Predicted Labels: [1 0 2 1 1 0 1 2 1 1 2 0 0 0 0 1 2 1 1 2 0 2 0 2 2 2 2 2 0 0]
Actual Labels:    [1 0 2 1 1 0 1 2 1 1 2 0 0 0 0 1 2 1 1 2 0 2 0 2 2 2 2 2 0 0]
Accuracy: 1.0


**21. What is feature scaling? How does it help in Machine Learning?**
- Feature scaling is the process of standardizing or normalizing the range of independent variables (features) so that they are on a similar scale.
- Many machine learning algorithms use distance, gradient descent, or weights to learn. If one feature has much larger values than others, it can dominate the learning process.
-	Helps in algorithms like:
	-	KNN (K-Nearest Neighbors)
	-	SVM (Support Vector Machine)
	-	Logistic Regression
	-	Neural Networks
	-	Gradient Descent–based models
-	Faster convergence in optimization
-	Better accuracy and stable training

**22. Explain data encoding?**
- Data encoding is the process of converting categorical (non-numerical) values into a numerical format so that machine learning models can understand and use them.

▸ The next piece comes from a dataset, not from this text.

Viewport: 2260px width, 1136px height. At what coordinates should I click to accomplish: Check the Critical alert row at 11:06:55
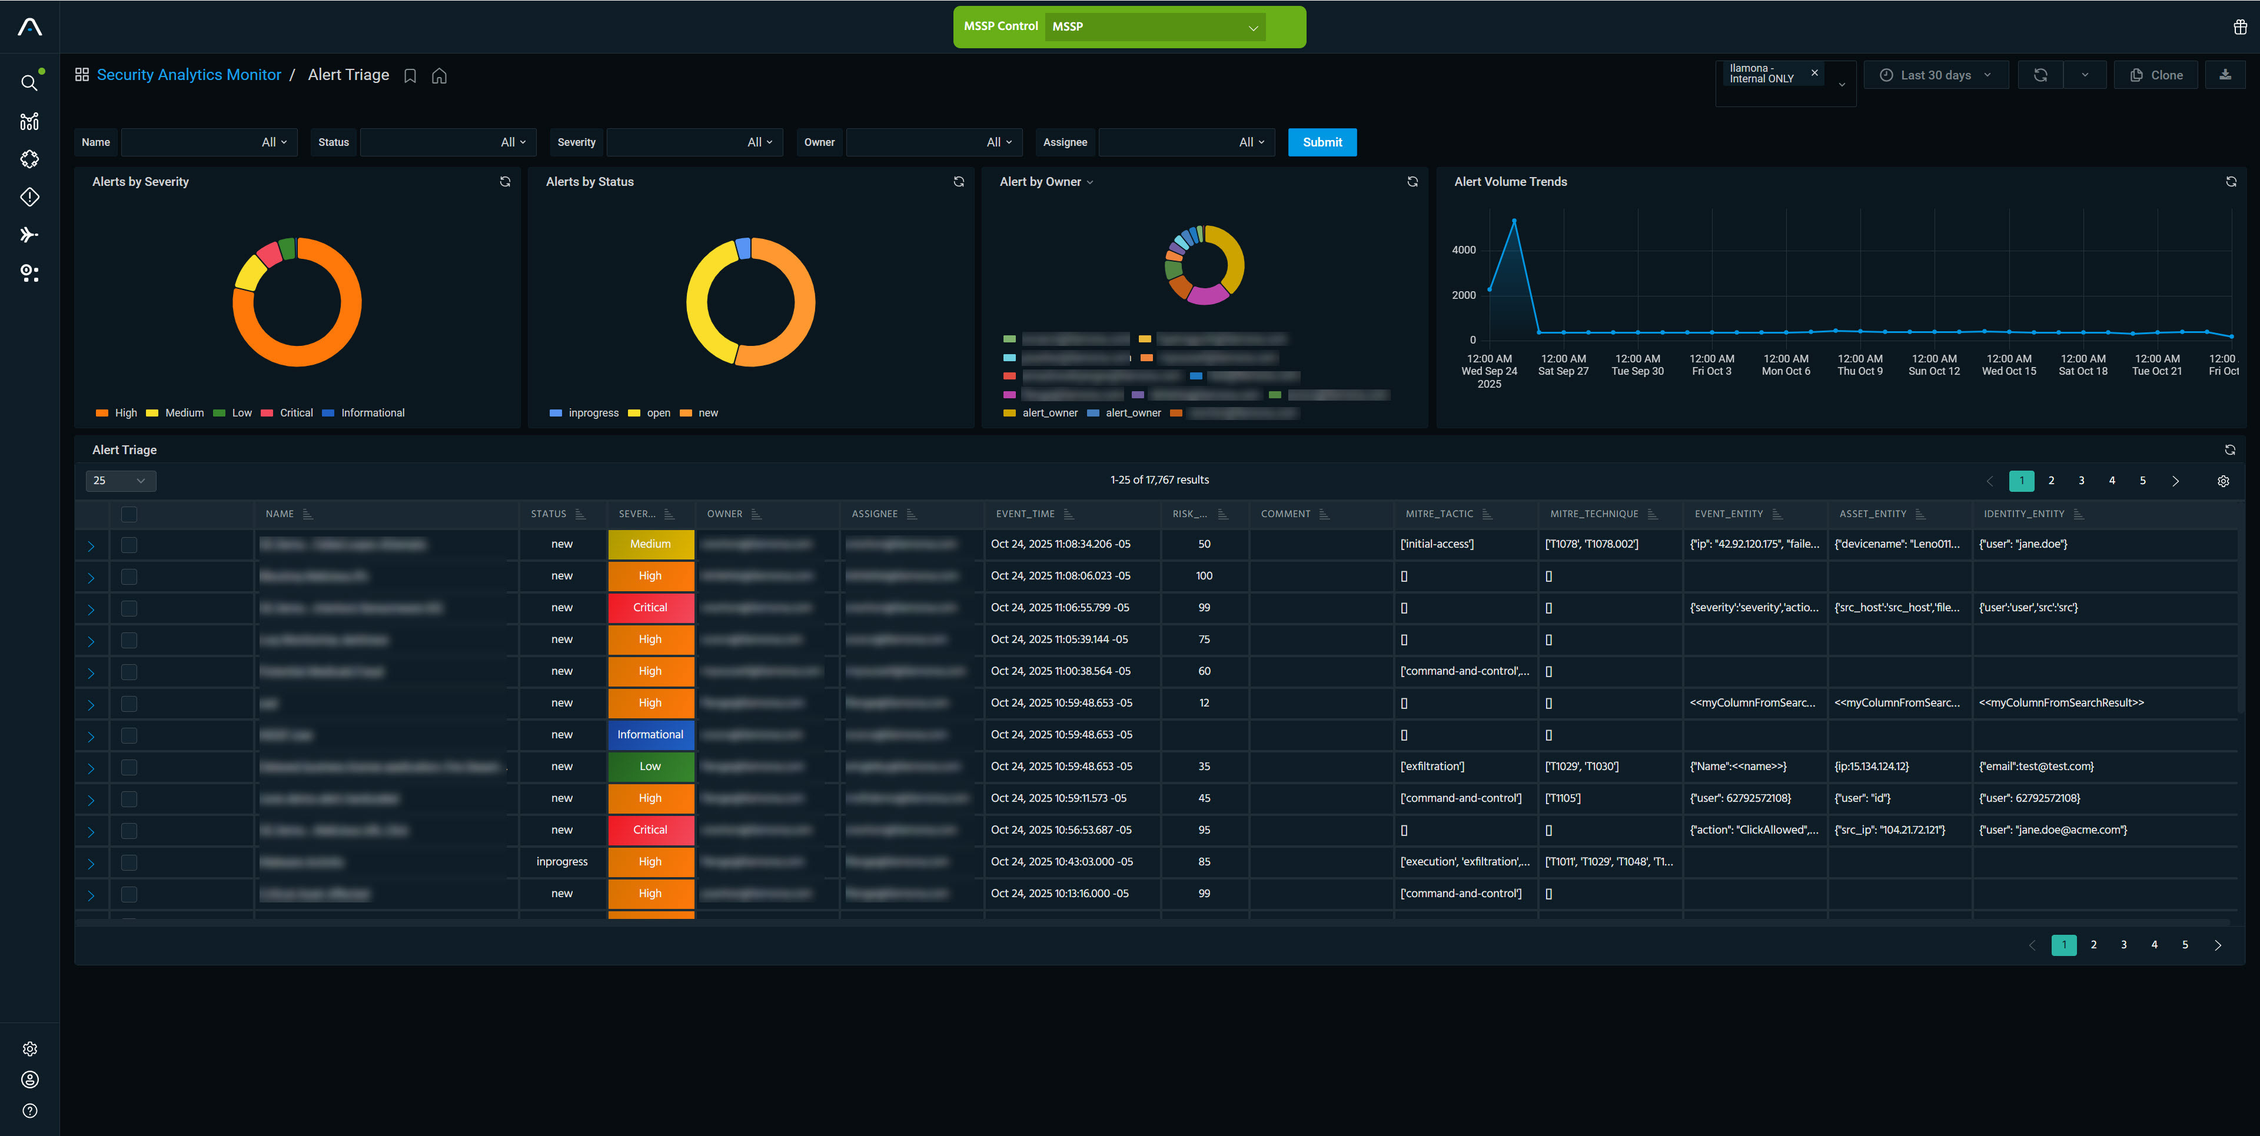point(129,608)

- Most machine learning algorithms can’t work with text directly  they need numbers. So we encode data like "Male", "Female", "Red", "Green" into numbers.
- Types of encoding
 -	Label Encoding: Assigns a unique number to each label.
 - One-Hot Encoding: Turns categories into binary columns.
 -	Ordinal Encoding: Converts ordered categories to numbers based on order.